*WHAT TO DO:* Reproduce the entries below word for word, beginning with the very first line and stopping after the line that contains "Image resolution: width=1225".

Entries on finding words and elements
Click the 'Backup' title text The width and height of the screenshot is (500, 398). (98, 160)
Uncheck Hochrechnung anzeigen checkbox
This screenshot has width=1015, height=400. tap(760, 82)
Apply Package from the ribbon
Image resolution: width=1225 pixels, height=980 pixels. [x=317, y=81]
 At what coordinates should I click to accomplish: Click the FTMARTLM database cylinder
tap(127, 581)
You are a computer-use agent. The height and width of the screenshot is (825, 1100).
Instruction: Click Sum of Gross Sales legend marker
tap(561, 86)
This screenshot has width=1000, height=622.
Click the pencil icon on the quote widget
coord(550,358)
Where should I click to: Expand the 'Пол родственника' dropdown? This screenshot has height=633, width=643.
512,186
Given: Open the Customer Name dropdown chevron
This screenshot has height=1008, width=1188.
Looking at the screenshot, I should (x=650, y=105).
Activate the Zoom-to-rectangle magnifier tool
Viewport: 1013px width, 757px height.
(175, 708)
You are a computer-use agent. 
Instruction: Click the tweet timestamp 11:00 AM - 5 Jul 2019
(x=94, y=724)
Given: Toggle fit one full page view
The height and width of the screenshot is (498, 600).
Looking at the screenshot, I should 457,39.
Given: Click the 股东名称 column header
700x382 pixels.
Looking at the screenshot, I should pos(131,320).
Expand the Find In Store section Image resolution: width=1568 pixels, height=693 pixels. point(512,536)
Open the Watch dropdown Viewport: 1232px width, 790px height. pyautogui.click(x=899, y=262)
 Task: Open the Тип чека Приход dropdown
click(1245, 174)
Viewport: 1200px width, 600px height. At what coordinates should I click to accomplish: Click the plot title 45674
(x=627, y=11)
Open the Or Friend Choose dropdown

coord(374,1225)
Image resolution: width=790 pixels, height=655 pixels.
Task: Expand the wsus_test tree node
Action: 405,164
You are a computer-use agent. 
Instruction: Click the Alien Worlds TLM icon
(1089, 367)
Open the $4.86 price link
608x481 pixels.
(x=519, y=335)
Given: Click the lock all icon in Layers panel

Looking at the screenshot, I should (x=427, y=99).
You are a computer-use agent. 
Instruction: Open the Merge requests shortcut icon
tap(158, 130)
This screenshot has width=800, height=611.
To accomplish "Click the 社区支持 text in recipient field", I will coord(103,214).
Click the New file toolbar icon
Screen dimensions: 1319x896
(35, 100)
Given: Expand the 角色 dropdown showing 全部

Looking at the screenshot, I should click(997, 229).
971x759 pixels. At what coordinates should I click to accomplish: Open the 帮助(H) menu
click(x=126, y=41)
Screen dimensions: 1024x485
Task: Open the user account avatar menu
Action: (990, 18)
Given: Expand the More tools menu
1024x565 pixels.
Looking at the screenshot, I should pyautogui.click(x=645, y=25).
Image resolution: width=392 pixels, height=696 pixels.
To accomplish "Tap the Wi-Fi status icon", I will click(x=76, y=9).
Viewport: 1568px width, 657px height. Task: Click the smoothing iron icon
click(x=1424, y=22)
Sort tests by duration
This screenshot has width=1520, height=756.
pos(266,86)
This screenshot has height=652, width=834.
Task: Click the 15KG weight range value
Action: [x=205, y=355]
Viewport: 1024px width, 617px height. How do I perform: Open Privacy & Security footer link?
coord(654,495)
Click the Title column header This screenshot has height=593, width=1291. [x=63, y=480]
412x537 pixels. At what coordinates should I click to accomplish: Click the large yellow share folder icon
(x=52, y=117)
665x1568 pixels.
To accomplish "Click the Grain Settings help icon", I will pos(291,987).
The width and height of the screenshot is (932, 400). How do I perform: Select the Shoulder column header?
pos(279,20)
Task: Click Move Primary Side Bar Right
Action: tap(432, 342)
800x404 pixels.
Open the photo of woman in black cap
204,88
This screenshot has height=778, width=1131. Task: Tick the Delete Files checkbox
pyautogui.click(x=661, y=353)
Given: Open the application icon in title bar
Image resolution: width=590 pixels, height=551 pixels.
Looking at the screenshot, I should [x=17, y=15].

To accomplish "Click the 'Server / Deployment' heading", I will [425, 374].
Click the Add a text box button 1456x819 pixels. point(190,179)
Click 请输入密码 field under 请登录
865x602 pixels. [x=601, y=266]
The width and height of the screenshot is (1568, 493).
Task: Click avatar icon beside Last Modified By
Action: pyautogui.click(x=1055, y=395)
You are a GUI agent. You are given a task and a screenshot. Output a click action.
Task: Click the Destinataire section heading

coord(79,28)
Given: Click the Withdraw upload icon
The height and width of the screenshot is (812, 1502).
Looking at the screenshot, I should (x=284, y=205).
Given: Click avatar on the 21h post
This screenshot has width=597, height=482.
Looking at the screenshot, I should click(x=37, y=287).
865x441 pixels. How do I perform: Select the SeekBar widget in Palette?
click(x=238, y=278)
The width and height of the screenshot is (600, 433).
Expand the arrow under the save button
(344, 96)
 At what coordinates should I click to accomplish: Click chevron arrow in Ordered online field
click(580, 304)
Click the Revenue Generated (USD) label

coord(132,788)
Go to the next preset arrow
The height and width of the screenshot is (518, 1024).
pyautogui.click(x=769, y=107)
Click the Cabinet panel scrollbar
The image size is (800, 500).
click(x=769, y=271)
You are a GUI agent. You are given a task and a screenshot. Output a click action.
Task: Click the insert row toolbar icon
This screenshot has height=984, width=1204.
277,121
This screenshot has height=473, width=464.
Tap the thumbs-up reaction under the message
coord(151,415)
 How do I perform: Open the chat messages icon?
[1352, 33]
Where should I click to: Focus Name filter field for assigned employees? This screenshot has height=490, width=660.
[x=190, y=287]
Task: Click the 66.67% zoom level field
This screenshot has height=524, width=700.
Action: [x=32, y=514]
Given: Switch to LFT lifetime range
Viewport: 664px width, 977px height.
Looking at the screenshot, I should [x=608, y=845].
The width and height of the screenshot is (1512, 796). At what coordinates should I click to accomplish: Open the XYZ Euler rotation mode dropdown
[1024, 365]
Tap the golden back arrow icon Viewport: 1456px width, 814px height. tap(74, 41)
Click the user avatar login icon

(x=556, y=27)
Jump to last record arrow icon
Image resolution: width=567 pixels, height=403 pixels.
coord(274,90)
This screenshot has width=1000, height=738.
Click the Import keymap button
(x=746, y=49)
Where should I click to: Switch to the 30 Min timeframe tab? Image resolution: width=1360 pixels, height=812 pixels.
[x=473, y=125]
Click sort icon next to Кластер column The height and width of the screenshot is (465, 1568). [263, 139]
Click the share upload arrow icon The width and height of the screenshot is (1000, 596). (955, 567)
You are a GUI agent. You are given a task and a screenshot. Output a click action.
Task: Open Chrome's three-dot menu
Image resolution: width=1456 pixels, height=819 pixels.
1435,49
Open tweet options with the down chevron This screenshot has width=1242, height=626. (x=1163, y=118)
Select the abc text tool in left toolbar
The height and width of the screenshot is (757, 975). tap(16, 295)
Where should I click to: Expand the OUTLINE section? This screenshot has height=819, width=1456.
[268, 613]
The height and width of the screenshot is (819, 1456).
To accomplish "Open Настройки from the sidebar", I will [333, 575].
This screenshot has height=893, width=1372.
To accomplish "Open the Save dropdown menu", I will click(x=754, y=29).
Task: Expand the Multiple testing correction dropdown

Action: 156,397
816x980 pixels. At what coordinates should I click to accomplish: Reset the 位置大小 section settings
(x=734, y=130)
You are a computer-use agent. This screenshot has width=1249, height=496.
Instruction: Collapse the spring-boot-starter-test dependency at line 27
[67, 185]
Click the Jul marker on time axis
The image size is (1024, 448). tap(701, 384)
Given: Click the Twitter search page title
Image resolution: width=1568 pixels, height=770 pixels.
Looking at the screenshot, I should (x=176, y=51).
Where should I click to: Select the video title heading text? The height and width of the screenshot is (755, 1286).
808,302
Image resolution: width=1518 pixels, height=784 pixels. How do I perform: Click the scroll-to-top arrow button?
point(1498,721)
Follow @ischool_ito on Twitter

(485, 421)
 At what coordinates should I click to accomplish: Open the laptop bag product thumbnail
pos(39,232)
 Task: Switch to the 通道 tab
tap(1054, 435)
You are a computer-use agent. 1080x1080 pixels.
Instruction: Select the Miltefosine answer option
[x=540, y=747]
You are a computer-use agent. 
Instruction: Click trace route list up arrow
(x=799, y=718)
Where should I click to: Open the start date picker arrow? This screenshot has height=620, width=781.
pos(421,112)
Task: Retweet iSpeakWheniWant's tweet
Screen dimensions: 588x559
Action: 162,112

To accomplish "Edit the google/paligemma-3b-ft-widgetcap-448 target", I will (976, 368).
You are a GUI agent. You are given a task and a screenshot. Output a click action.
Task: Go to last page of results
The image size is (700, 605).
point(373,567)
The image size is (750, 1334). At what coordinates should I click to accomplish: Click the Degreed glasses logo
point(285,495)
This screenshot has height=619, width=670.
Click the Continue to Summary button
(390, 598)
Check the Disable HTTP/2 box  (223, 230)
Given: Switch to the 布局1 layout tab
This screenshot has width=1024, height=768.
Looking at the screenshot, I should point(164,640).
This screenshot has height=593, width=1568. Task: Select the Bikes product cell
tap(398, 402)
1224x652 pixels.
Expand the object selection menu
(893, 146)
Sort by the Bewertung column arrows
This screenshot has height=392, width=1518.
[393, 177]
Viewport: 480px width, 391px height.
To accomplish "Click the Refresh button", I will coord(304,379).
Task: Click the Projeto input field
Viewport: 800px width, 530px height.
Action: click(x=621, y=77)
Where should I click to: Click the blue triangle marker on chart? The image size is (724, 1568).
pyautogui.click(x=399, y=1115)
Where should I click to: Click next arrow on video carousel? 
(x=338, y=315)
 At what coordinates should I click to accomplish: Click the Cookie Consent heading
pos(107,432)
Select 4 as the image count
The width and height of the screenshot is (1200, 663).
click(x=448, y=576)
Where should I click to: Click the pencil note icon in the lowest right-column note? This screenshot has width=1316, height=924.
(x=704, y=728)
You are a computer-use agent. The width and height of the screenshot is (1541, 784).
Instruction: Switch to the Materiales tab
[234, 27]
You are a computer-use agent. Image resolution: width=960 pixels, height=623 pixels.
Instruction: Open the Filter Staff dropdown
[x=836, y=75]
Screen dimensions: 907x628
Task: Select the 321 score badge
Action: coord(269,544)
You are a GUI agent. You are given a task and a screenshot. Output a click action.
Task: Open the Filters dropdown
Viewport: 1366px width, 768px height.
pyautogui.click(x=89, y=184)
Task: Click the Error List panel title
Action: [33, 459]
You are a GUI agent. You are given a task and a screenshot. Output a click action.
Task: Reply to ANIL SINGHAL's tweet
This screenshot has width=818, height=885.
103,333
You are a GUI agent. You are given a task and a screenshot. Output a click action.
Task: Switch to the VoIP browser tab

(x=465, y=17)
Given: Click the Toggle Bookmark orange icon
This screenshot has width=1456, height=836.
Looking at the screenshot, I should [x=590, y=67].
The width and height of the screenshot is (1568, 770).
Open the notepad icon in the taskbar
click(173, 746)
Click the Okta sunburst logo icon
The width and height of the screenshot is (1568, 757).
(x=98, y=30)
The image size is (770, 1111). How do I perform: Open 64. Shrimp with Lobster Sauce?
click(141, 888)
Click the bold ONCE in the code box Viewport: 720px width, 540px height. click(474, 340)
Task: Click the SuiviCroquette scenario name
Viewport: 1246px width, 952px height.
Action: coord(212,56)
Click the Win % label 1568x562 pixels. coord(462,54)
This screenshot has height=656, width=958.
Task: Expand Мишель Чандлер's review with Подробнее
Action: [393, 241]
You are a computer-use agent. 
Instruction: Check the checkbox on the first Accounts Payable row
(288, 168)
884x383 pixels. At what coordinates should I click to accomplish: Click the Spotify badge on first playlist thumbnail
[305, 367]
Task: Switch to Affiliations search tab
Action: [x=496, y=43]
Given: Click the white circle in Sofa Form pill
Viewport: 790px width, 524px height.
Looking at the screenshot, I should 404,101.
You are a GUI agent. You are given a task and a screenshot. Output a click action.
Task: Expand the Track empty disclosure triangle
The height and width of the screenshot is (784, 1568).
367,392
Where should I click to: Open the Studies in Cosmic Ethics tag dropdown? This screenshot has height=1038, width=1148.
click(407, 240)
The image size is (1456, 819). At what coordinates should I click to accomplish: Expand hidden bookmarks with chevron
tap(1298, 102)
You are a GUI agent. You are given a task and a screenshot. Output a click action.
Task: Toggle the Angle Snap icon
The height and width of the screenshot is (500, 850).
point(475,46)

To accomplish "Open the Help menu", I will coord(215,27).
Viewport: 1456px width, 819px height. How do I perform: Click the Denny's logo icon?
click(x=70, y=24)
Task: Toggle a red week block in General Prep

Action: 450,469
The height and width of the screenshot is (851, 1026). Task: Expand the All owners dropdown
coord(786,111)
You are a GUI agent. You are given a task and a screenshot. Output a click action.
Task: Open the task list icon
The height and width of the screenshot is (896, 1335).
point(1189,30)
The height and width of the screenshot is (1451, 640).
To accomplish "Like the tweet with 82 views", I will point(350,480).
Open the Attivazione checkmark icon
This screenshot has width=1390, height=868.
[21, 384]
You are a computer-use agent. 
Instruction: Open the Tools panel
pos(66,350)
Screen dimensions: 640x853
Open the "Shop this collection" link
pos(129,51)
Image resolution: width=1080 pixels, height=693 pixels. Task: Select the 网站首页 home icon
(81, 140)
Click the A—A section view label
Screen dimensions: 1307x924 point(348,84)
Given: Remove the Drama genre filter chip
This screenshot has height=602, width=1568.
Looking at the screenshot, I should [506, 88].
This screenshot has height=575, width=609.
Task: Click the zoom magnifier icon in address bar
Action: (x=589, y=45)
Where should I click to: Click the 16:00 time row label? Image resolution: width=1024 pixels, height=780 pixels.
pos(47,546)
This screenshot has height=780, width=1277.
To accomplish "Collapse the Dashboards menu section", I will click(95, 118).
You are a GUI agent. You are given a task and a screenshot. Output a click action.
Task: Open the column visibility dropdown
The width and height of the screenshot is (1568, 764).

*RIGHT ANSWER:*
Click the 'Backup' title text The width and height of the screenshot is (500, 398). (98, 160)
Uncheck Hochrechnung anzeigen checkbox
This screenshot has width=1015, height=400. tap(760, 82)
Apply Package from the ribbon
Image resolution: width=1225 pixels, height=980 pixels. [x=317, y=81]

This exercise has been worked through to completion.